Além dos livros mencionados e de A origem animal de Deus e o bailado do Deus morto, de 1973, Flávio de Carvalho também é autor de manuscritos inéditos (alguns deles atualmente desaparecidos), inúmeros textos sobre temas diversos como estética, antropologia, arquitetura, etc., dispersos pela imprensa paulista e carioca, e de séries de ficção teórica publicadas no Diário de S. Paulo. A primeira delas, “Rumo ao Paraguai” (1943-1944), consiste no resultado de uma “missão geopolítica” de Flávio de Carvalho pela nação sul-americana, que se amplia em notas manuscritas para uma reflexão política acerca do peronismo na Argentina. “A moda e o novo homem” (1956), reunida pela editora Azougue em 2010, percebe nas formas da moda a emergência dos sintomas da história, sugerindo a partir de disciplinas como a antropologia, que a estética, como os nossos gestos, também se forma de sobrevivências do passado. A mais extensa delas, “Os gatos de Roma / Notas para a reconstrução de um mundo perdido”, publicada entre 1957 e 1958, realiza uma genealogia sobre a arte e a linguagem do homem dos primórdios, retomando o veio primitivista do primeiro modernismo, para por fim desembocar em considerações sobre o presente da Guerra Fria. Desse modo, a série traz os resquícios da ideia nietzschiana citada em Os ossos do mundo de que o tempo é passível de produzir revelações e de que o presente pode ser iluminado pelo passado.

Os textos de Flávio de Carvalho estão marcados pela insubmissão às normas gramaticais (em especial no uso da pontuação), características observadas tanto por Gilberto Freyre como por Rubem Navarra, além de uma perspectiva serial e fragmentária, análoga à aproximação surrealista do sonho e à montagem e o corte do cubismo e construtivismo, como fizera Raul Bopp em seus poemas, segundo Augusto Massi. Acentua-se, igualmente, a espontaneidade no emprego das expressões de línguas estrangeiras, recriadas por ele, e na disposição de citações soltas, com aspas total ou parcialmente omitidas, recordando-nos tanto da proximidade entre a linguagem da fala e a escrita pelos intelectuais modernistas. No entanto, de maneira distinta de Mário de Andrade, por exemplo, que se utilizava da linguagem popular em seus escritos e buscava, como intelectual, realizar uma espécie de inventário da língua brasileira em sua Gramatiquinha, Carvalho se valia da recusa às normas como mais um indício de seu espírito anarquista.
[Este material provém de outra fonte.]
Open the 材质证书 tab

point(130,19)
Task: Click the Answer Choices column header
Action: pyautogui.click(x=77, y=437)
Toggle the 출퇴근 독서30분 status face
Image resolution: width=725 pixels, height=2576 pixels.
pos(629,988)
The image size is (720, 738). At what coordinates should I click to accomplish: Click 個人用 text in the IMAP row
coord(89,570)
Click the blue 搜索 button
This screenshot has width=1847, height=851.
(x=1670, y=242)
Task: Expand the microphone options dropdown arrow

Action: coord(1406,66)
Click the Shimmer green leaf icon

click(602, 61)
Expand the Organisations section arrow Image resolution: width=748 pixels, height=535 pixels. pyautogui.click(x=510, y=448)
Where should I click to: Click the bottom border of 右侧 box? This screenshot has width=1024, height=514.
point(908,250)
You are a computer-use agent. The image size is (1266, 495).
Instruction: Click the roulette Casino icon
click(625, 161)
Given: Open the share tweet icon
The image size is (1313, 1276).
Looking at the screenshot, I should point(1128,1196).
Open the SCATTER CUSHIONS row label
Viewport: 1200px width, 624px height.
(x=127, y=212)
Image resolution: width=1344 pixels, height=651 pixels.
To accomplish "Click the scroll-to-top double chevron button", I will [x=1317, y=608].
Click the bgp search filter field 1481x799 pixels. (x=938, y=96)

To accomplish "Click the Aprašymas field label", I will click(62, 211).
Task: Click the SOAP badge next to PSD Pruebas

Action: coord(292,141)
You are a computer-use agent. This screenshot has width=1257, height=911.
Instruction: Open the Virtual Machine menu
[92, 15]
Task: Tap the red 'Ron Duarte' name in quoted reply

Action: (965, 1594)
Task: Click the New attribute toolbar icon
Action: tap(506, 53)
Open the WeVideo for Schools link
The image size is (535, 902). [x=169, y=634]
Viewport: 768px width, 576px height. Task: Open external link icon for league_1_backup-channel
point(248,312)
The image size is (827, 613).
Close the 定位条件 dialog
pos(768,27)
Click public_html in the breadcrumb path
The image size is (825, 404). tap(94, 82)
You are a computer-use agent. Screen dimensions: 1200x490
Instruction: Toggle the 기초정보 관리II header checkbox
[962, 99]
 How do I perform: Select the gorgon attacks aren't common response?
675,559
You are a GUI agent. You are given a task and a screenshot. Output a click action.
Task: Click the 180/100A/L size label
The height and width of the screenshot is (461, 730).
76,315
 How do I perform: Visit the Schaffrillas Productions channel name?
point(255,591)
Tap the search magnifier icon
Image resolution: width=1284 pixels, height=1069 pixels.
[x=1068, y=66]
No ano de 2016, o relato de viagens Os ossos do mundo celebrará oitenta anos, e o ensaio sobre a psicologia das massas Experiência no 2 completará oitenta e cinco. No entanto, mesmo nos dias de hoje esses livros não recebem o mesmo foco que os seus retratos a óleo ou projetos arquitetônicos, contemplados por diversas exposições e catálogos. Aproveitando a ocasião dos oitenta anos do livro que foi recentemente relançado pela editora da Unicamp, este evento pretende fomentar e aprofundar o debate sobre os textos de Flávio de Carvalho, que foram relegados à margem do movimento modernista e são pouco discutidos, possivelmente devido à hibridez disciplinar que os perpassa.